▶
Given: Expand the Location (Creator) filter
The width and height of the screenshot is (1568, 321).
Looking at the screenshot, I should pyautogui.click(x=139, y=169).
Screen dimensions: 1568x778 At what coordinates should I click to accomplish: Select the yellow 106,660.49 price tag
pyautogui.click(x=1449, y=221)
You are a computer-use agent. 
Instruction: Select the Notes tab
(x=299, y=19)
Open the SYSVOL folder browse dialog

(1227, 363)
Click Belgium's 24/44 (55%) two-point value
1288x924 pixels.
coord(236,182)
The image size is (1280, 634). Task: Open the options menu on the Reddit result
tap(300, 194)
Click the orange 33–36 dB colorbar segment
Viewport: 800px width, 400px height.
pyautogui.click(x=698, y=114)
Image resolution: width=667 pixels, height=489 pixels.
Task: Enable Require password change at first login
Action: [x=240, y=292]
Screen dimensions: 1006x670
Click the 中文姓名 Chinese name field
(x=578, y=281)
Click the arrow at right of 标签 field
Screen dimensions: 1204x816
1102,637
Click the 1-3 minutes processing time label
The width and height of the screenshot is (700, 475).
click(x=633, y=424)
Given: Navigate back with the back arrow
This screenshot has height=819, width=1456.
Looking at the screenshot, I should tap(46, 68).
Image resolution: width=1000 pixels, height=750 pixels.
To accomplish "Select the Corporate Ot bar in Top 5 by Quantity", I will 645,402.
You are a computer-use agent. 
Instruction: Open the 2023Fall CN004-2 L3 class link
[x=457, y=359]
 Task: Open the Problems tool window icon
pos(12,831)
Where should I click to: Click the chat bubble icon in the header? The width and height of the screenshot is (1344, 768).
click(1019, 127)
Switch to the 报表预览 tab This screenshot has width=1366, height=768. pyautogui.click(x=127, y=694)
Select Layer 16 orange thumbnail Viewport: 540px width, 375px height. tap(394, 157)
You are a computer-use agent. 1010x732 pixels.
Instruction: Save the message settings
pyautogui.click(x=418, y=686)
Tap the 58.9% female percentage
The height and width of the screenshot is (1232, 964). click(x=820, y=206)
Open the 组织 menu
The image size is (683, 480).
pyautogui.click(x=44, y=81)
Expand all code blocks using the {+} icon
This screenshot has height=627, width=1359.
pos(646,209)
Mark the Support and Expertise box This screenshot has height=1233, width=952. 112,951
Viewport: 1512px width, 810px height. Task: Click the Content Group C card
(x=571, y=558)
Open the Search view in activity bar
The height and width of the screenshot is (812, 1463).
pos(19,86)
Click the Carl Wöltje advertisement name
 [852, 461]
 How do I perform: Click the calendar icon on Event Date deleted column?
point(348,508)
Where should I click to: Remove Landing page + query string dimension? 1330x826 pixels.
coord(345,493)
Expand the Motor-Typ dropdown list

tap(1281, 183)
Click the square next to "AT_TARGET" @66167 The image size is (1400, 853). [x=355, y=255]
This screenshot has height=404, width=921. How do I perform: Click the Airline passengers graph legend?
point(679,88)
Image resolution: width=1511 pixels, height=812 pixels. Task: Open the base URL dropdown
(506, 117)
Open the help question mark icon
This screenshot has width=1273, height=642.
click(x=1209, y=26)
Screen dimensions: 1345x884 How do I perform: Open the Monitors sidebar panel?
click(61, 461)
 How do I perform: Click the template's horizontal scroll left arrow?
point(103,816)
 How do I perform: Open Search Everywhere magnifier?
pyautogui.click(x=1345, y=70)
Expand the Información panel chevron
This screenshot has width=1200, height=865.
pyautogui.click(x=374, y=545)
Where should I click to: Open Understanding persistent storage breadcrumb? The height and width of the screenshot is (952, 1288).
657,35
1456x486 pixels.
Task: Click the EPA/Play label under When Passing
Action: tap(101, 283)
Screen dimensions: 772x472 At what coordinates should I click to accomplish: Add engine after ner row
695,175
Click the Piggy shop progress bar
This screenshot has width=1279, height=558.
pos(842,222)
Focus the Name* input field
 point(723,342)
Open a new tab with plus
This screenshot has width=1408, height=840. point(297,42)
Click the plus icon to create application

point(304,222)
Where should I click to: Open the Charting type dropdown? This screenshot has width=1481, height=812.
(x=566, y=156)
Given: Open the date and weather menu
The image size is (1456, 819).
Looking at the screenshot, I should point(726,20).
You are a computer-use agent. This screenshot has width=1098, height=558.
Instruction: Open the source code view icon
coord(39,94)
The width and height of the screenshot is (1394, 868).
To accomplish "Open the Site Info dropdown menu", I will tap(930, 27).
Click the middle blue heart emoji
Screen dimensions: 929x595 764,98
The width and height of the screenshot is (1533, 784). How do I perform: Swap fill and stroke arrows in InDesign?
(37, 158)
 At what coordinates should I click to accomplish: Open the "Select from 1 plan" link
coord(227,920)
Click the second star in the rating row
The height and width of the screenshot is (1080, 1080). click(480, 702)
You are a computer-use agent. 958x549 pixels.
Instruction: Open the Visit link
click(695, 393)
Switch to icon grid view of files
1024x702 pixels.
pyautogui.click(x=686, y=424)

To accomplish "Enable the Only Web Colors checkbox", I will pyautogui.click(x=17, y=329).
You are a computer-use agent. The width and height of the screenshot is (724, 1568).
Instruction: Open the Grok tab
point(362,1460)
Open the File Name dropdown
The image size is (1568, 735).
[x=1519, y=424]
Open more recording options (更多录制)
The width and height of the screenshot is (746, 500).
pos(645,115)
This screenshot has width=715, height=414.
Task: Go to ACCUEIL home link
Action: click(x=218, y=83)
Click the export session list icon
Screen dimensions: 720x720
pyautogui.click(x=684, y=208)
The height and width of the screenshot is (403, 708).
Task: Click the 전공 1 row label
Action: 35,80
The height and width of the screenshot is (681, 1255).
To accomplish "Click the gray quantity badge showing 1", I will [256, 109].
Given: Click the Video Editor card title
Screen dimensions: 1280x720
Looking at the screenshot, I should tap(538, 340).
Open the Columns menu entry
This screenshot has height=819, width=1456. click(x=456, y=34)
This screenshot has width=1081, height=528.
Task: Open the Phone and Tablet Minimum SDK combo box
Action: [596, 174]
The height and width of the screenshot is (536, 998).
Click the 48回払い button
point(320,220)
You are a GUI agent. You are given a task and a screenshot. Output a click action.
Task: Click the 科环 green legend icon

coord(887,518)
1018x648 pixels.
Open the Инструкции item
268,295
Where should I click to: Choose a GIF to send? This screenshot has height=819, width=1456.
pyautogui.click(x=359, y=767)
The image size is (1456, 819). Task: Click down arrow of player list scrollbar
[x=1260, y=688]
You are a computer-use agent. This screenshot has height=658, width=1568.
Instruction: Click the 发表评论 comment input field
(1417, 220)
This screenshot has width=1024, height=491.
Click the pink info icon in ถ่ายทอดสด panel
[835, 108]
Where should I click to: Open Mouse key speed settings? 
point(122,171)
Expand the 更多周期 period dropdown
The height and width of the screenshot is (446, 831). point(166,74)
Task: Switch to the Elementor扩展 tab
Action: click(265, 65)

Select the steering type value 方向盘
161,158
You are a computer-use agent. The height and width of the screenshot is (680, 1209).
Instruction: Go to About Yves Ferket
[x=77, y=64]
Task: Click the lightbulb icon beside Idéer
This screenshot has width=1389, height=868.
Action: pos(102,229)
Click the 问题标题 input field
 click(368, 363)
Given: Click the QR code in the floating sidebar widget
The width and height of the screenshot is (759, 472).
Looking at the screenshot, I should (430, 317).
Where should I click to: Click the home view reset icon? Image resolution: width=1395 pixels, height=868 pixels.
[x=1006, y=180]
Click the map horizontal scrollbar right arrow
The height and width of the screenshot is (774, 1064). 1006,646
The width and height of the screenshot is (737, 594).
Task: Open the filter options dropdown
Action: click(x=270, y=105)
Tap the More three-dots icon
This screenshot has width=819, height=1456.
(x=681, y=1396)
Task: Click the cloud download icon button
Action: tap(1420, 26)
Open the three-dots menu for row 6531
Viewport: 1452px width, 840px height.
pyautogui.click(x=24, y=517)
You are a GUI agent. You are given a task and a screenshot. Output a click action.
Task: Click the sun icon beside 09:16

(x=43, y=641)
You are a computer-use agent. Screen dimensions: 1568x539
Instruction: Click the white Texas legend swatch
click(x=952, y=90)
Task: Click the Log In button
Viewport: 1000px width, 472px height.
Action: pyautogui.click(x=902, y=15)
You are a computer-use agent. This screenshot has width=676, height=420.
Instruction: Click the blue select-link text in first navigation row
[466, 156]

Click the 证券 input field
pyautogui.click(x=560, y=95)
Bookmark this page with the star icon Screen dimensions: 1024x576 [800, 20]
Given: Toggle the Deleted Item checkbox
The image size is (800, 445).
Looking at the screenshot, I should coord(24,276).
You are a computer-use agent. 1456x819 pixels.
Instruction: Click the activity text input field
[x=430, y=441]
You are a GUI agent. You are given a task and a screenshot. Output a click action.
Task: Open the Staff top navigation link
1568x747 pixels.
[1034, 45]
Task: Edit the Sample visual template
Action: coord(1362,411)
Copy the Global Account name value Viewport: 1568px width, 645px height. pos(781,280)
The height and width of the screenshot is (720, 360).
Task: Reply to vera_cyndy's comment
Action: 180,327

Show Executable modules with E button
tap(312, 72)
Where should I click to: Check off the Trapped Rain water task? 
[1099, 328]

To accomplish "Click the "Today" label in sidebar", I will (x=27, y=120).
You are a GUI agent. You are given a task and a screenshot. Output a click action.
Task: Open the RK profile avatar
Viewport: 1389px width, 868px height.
◀
#### Set task
Swap "Notes" for "Comments" in the items, starting with the first line and going on through the line with "coord(236,182)". Leave everything else unchanged.

#### Result of the task
Given: Expand the Location (Creator) filter
The width and height of the screenshot is (1568, 321).
Looking at the screenshot, I should pyautogui.click(x=139, y=169).
Screen dimensions: 1568x778 At what coordinates should I click to accomplish: Select the yellow 106,660.49 price tag
pyautogui.click(x=1449, y=221)
You are a computer-use agent. 
Instruction: Select the Comments tab
(x=299, y=19)
Open the SYSVOL folder browse dialog

(1227, 363)
Click Belgium's 24/44 (55%) two-point value
1288x924 pixels.
coord(236,182)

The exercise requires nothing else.